The task –
Once the pictures are removed, output the remaining entries exactly as given.

Screenshot grounding data –
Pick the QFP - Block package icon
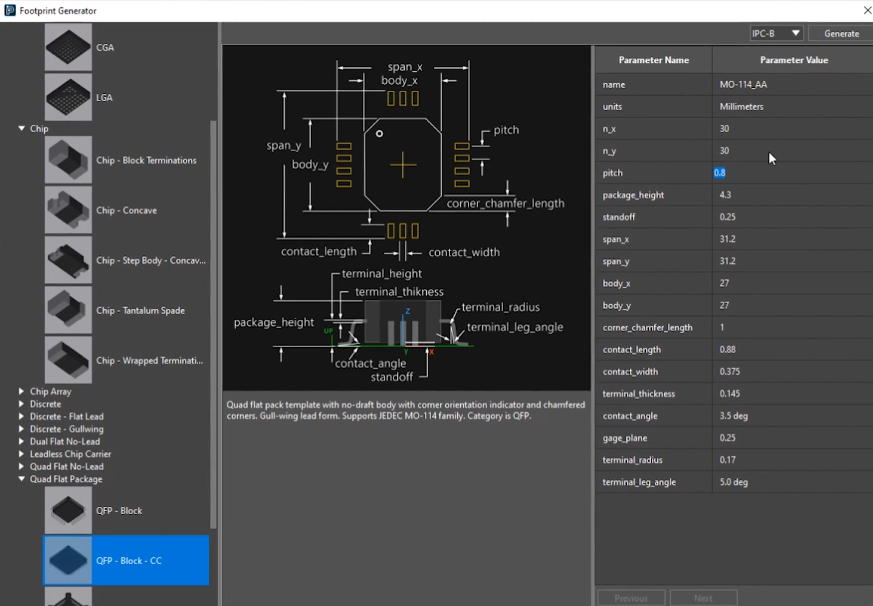 (x=68, y=510)
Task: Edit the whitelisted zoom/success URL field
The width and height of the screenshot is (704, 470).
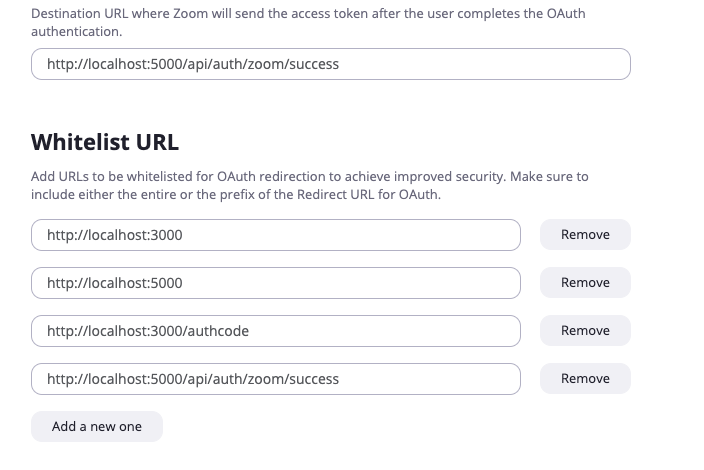Action: click(x=276, y=379)
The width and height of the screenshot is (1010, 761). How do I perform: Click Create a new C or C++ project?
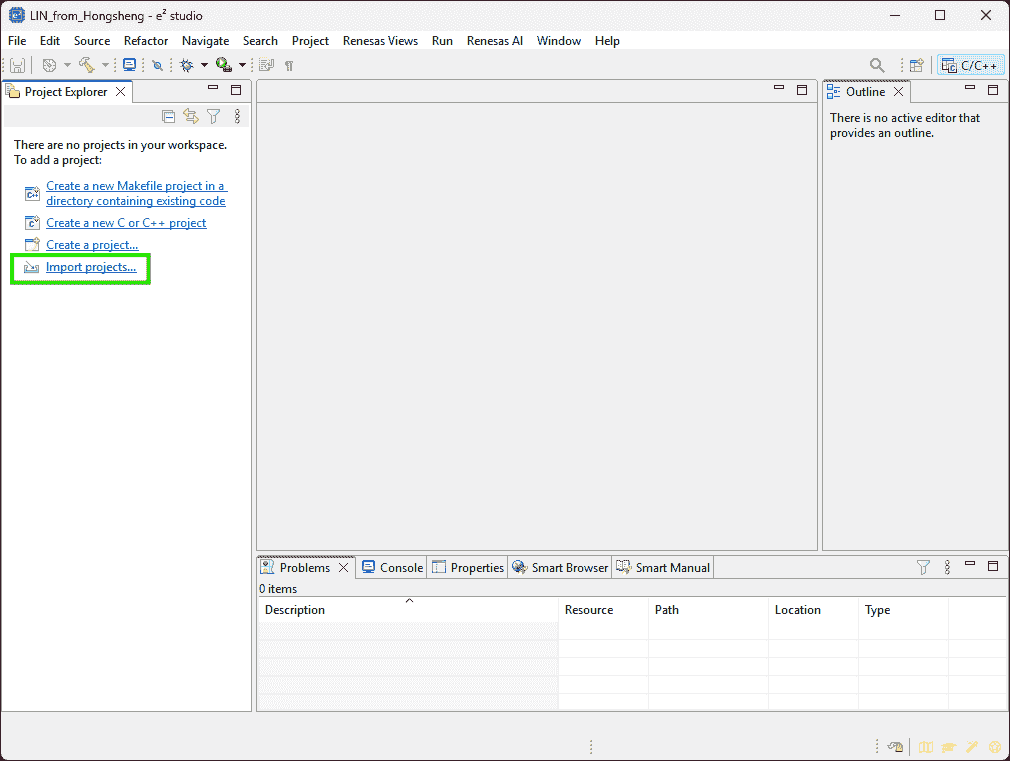point(126,223)
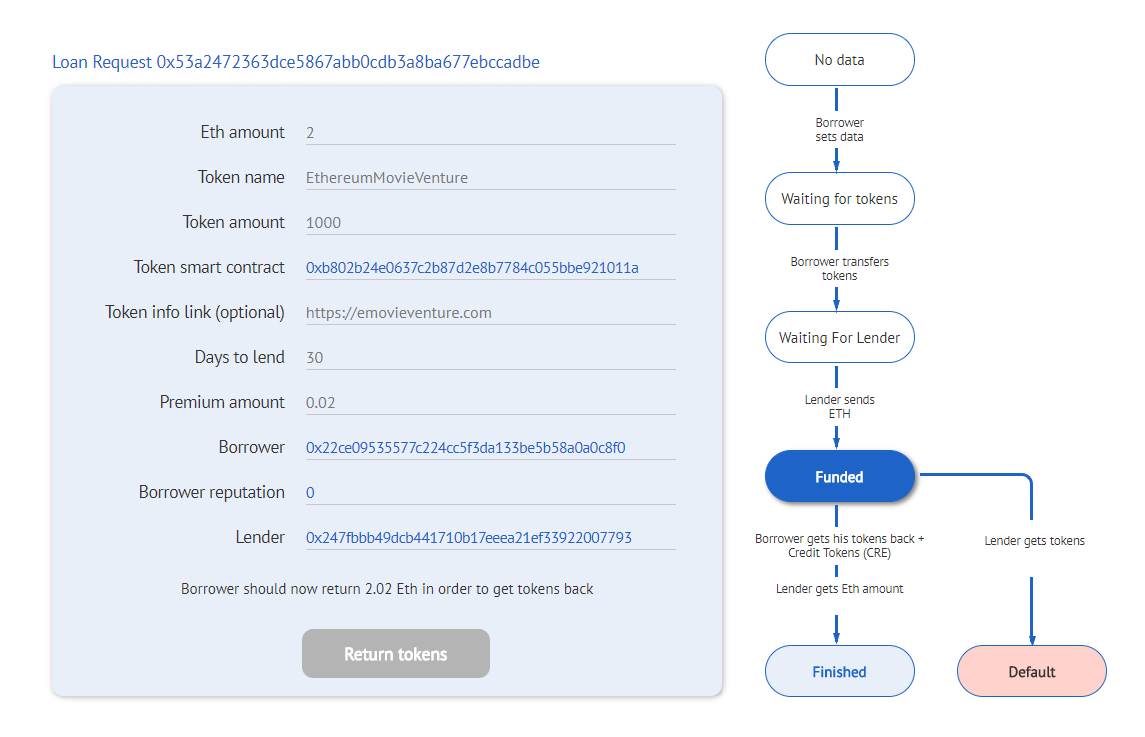Image resolution: width=1145 pixels, height=737 pixels.
Task: Click the Borrower transfers tokens label
Action: point(840,269)
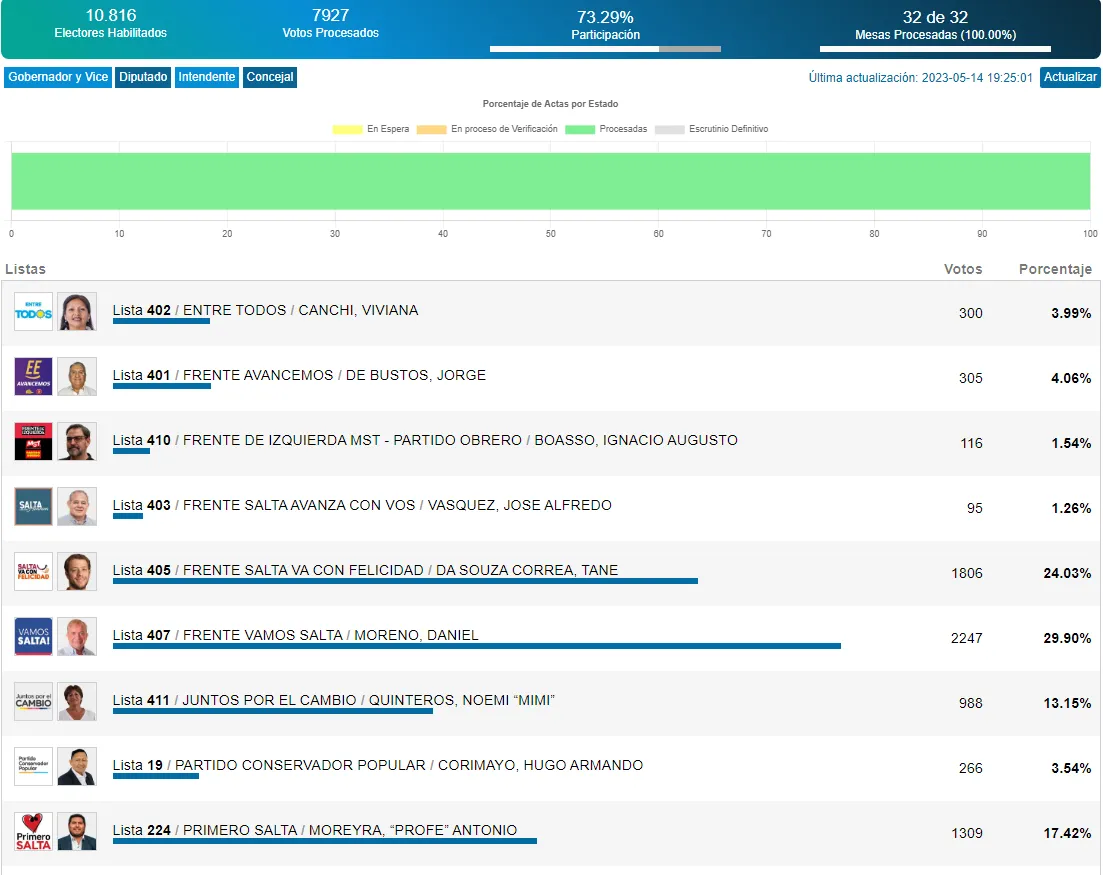Click the Partido Conservador Popular logo
1103x875 pixels.
[x=33, y=767]
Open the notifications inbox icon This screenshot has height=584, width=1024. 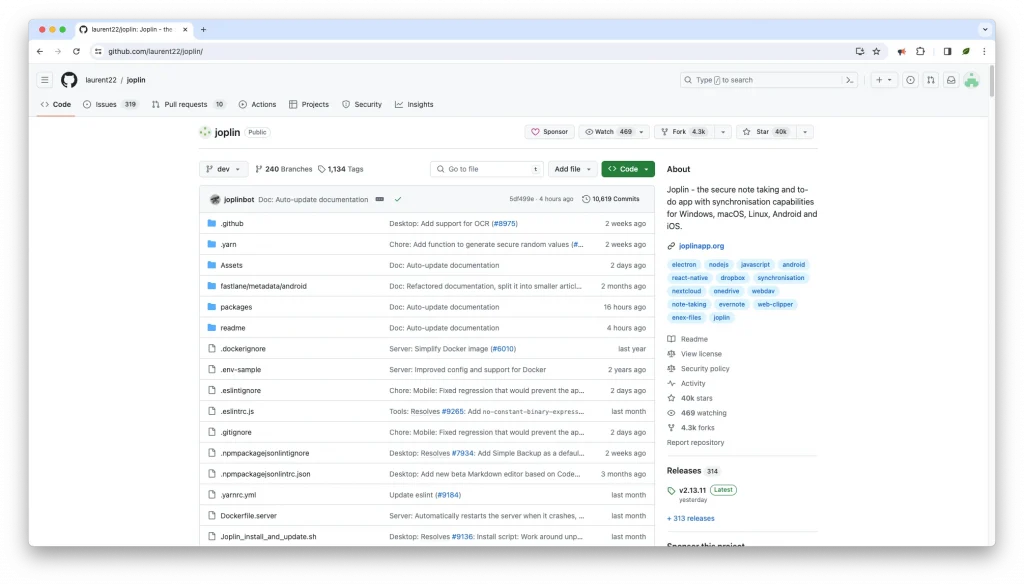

Solution for this problem –
Pick the QFP - Block package icon
 (x=68, y=510)
Task: Edit the whitelisted zoom/success URL field
The width and height of the screenshot is (704, 470).
Action: click(x=276, y=379)
The width and height of the screenshot is (1010, 761). How do I perform: Click Create a new C or C++ project?
point(126,223)
Image resolution: width=1145 pixels, height=737 pixels.
Task: Click the Borrower transfers tokens label
Action: point(840,269)
Click the Partido Conservador Popular logo
1103x875 pixels.
[x=33, y=767]
Open the notifications inbox icon This screenshot has height=584, width=1024. 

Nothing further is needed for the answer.